» **YOUR INSTRUCTIONS**:
Every line of the data that contains the string "icon" must be copied.

BEGIN MATERIALS PROVIDED

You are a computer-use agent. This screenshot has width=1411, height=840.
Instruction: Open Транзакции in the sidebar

END MATERIALS PROVIDED
BEGIN MATERIALS PROVIDED

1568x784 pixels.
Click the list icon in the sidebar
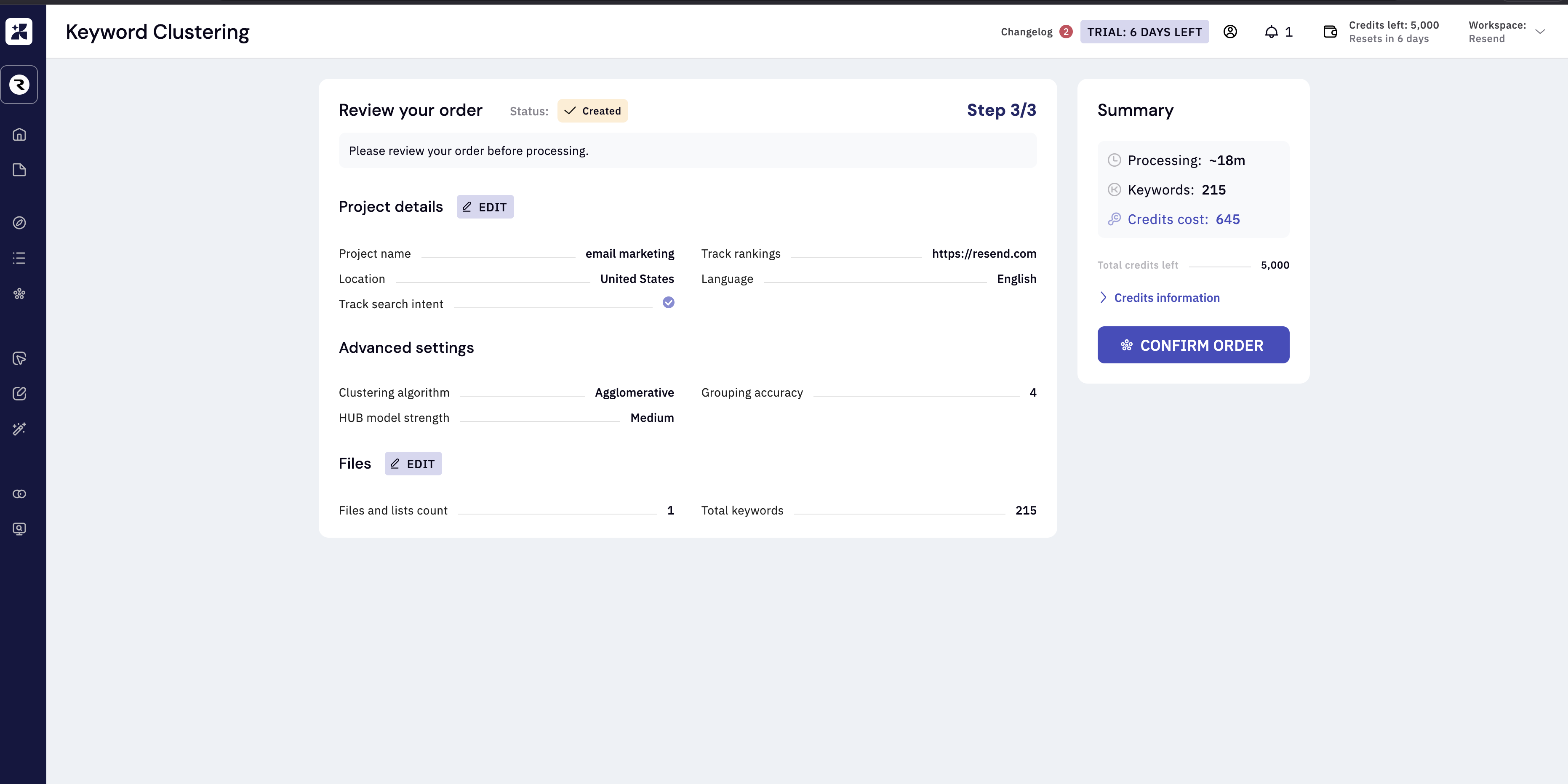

END MATERIALS PROVIDED
BEGIN MATERIALS PROVIDED

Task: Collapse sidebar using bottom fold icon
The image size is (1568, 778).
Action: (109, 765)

END MATERIALS PROVIDED

» **TASK RESULT**:
Click the list icon in the sidebar
Task: Collapse sidebar using bottom fold icon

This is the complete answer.